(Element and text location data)
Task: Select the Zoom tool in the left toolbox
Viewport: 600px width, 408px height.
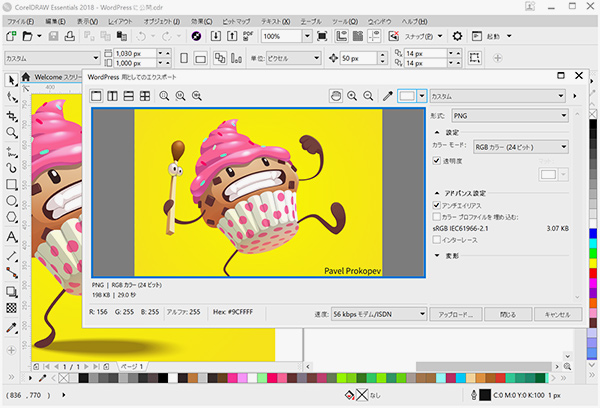Action: 11,132
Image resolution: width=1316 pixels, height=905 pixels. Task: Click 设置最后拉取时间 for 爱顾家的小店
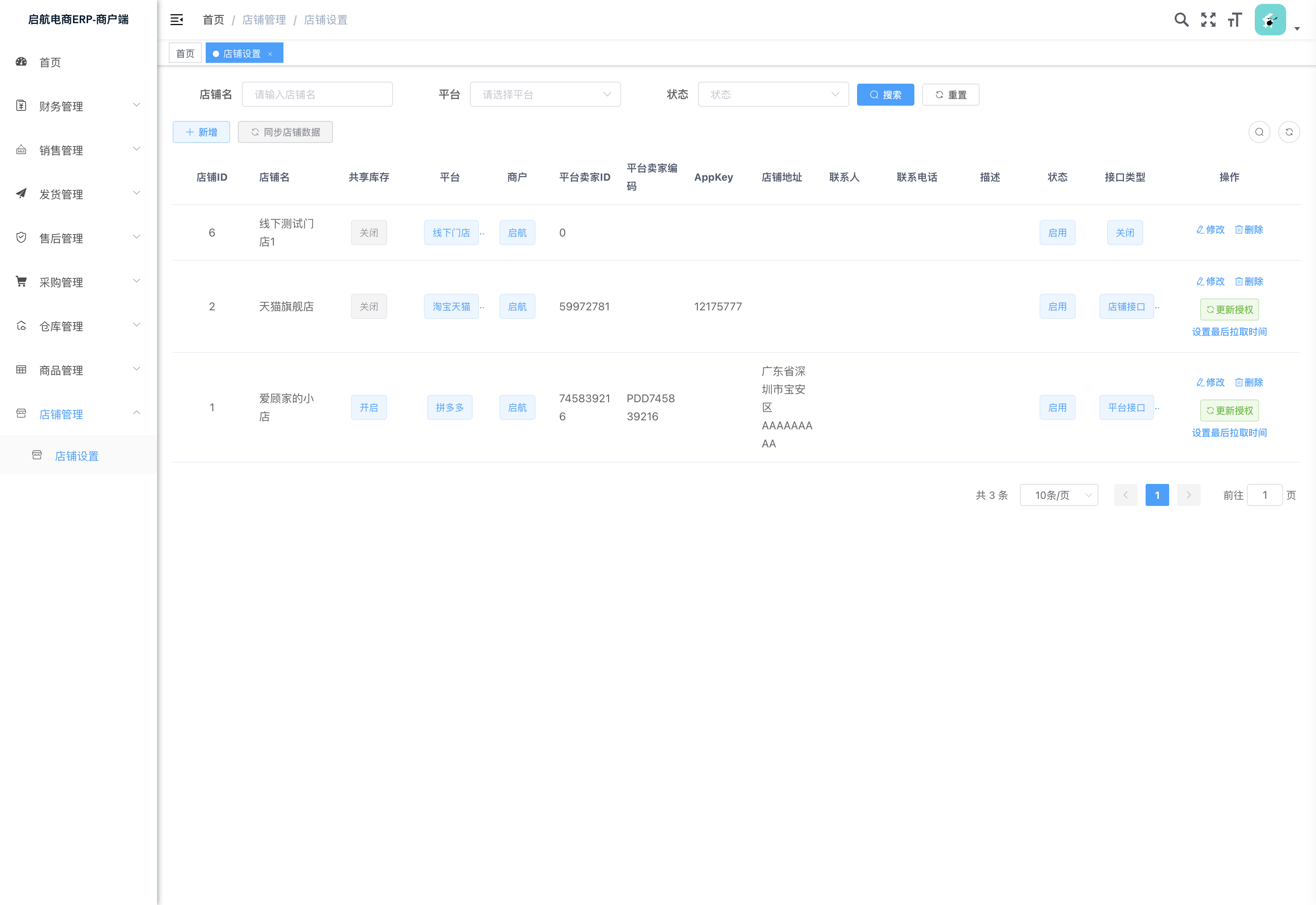[x=1229, y=433]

* _Instruction_
Report each line above that contains the string "width". Copy those lines in full.

* _Answer to the problem_
Viewport: 600px width, 408px height.
Image resolution: width=1316 pixels, height=905 pixels. Task: Click 设置最后拉取时间 for 爱顾家的小店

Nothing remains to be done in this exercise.